One may argue that this is a reaction of guilt. Maybe it’s the product of growing up in an environment where, if I didn’t finish a meal I would hear, “Children in Africa don’t have anything to eat. They would gobble that cauliflower right up and be thankful!”
However, one would be wrong. Visualizing the young girl having to walk miles to get water all while hoping she isn’t ambushed and raped along the way is a very true reality for many. I am fortunate enough to be here, in my home, in the land of plenty.
There are few things I dislike more than “housework,” none of it compares to what others endure on a daily basis for simple survival. I do enjoy vacuuming because I get to see instant progress by the tracks being made in the carpet as the vacuum removes all of the dust and dirt. However, when I think about the fact that I have an entire room dedicated to removing the stains, washing and drying my clothes… well… I am overcome with the reality that I am either spoiled beyond entitlement, immensely blessed, or a little bit of both.
This may be a silly example to some, but for me the mess, our dirty laundry, made everything else seem bigger.
We all have our mountains. Some are daily, some weekly, others monthly. There are those that will only be part of our story once in our lifetime.
Compared to cancer, my mountain looks like a speed bump. However, for me it represents what’s going on with my insides. Does it seem a little more valid when I put it that way? When my spiritual life is in comparable condition to my laundry room before overhaul it calls for drastic measures. It is also a telltale sign that no maintenance is being done. If I would do a little bit of laundry everyday, my floor would not be covered with dirty clothes. Isn’t it the same with my spiritual life?
If you are still wondering if I am comparing my insides to my dirty laundry and the avoidance to clean it all up, the answer is a resounding, “YES!” I’m a simple gal (for today anyway), meaning I need simple illustrations that I can wrap my brain around. Jesus is for my soul what Tide is for my clothes. Shew! I am so thankful for grace!
A man much smarter than I, by the name of Thomas Merton wrote, “Once you have grace… you are free. Without it, you cannot help doing the things you know you should not do, and that you know you don’t really want to do.
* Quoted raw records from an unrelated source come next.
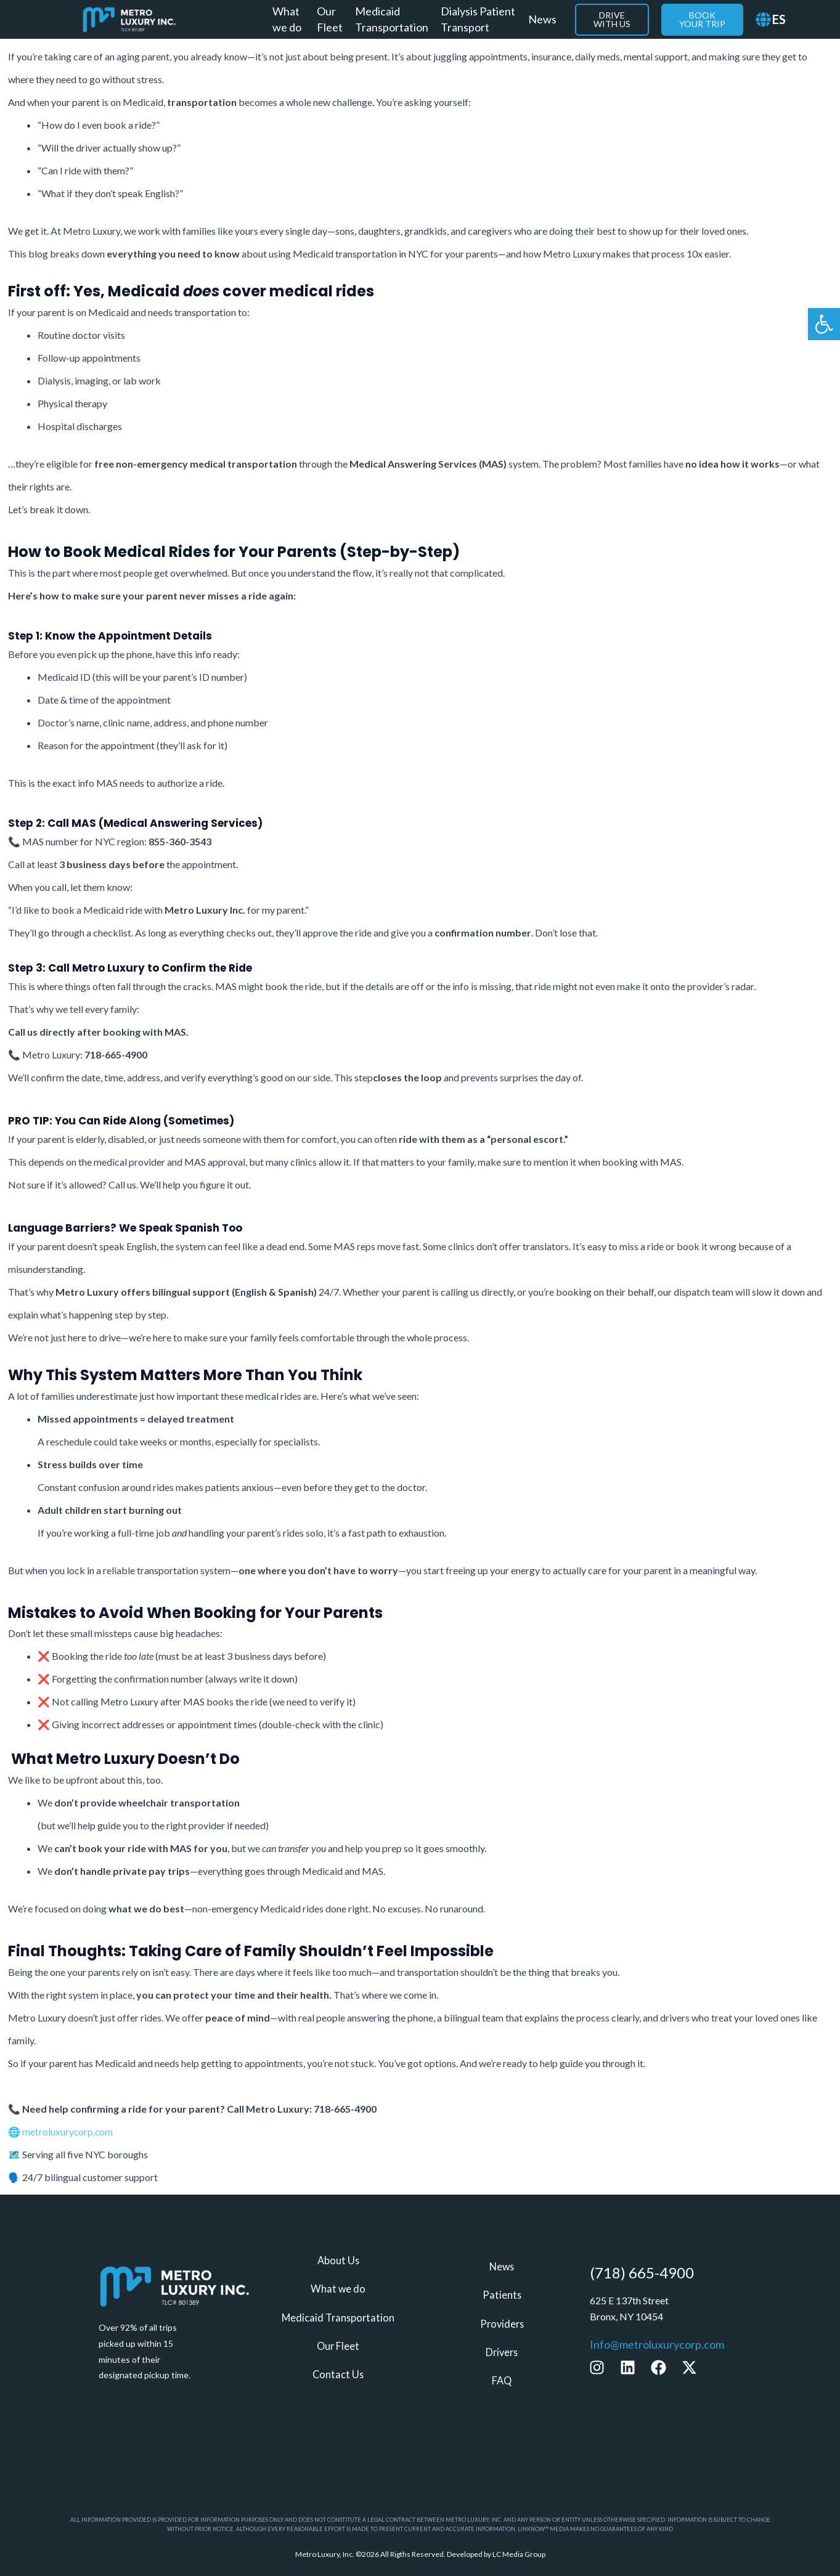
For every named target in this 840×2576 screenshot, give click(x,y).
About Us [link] (338, 2261)
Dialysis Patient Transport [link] (478, 19)
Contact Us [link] (338, 2374)
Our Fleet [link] (330, 19)
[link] (824, 324)
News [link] (542, 19)
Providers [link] (502, 2324)
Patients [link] (502, 2295)
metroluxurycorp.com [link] (68, 2131)
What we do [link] (286, 19)
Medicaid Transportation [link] (391, 19)
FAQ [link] (502, 2380)
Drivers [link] (502, 2352)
But once you have grace, you are free… there is no power in existence that can force you to commit a sin–nothing that will be able to drive you to it against your own conscience. And if you merely will it, you will be free forever, because the strength will be given you, as much as you need, and as often as you ask, and as soon as you ask, and generally long before you ask for it, too.” ~The Seven Storey Mountain
Walking past my clean laundry room gives me a sense of accomplishment and pride. Is that wrong? What’s your mountain today? Is victory attainable? Are you overwhelmed?